Two case reports suggest that warfarin-induced CCE can be successfully treated using Xa inhibitors; with fondaparinux in one case (5) and with apixaban in the other (6). In these reports, it was noted that warfarin had a direct toxic effect on the capillaries, resulting in vasodilation and increased permeability (17). Although warfarin may pose a greater risk for inducing CCE compared with other anticoagulants (as mentioned in the suggested theory above), Xa inhibitors may have a weak ability to cause CCE indirectly via the bleeding of atherosclerotic plaques. Our findings suggest that edoxaban use is the only possible cause for CCE in the present case.

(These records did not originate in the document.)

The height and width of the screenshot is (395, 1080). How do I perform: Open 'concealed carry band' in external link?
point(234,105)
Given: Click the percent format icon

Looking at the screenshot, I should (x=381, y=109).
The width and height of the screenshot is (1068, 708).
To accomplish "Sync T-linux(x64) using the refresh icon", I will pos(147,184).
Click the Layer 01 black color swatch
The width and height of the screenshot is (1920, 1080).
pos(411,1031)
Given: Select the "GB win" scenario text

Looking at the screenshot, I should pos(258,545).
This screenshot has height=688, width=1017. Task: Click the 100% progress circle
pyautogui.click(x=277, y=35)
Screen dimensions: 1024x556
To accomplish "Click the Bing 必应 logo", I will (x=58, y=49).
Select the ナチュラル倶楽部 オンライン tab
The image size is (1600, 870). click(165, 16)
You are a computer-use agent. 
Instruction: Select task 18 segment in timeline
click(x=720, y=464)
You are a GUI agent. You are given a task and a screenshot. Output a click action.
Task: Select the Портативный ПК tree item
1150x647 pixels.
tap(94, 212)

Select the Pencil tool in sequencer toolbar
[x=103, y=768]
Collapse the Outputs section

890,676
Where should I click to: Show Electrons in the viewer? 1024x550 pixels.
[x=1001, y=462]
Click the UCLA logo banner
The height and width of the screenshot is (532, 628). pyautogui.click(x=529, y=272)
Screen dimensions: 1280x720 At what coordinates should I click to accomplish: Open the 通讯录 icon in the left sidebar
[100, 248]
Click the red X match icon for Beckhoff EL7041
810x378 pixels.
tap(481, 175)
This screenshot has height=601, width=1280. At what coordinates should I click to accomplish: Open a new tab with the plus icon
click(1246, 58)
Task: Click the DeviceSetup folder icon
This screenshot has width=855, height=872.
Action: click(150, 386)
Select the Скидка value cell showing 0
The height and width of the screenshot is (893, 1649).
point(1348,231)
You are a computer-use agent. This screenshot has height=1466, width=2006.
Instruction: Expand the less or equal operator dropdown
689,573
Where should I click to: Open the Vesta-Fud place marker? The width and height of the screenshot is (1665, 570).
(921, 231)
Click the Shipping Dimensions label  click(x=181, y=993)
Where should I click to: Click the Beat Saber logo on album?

Regarding the optimal treatment for CCE, azotemia and symptoms are not always reversible even after removing the cause. From a cited case report (5), only six cases improved upon stopping warfarin among 13 reported warfarin-induced CCE cases. Therefore, it is difficult to reach any conclusions through observation by only stopping the suspected causative drug for drug-induced CCE. Although no definitive treatment has yet been established for CCE, the possible benefits of corticosteroids have been reported in a small series of cases (18-20). Therefore, we used corticosteroids for the treatment of CCE in this patient.

Conclusion

CCE can be caused by edoxaban, one of the Xa inhibitors, as well as warfarin and other anticoagulants. Close attention should thus be given to a patient's kidney function and the skin findings of the feet and toes during the use of all types of anticoagulants, including Xa inhibitors.

Author's disclosure of potential Conflicts of Interest (COI).

Kazuhiko Tsuruya: Honoraria, Chugai Pharmaceutical and Kyowa Hakko Kirin; Research funding, Chugai Pharmaceutical, Kyowa Hakko Kirin, Otsuka Pharmaceutical, Takeda Pharmaceutical, Daiichi-Sankyo and Torii Pharmaceutical.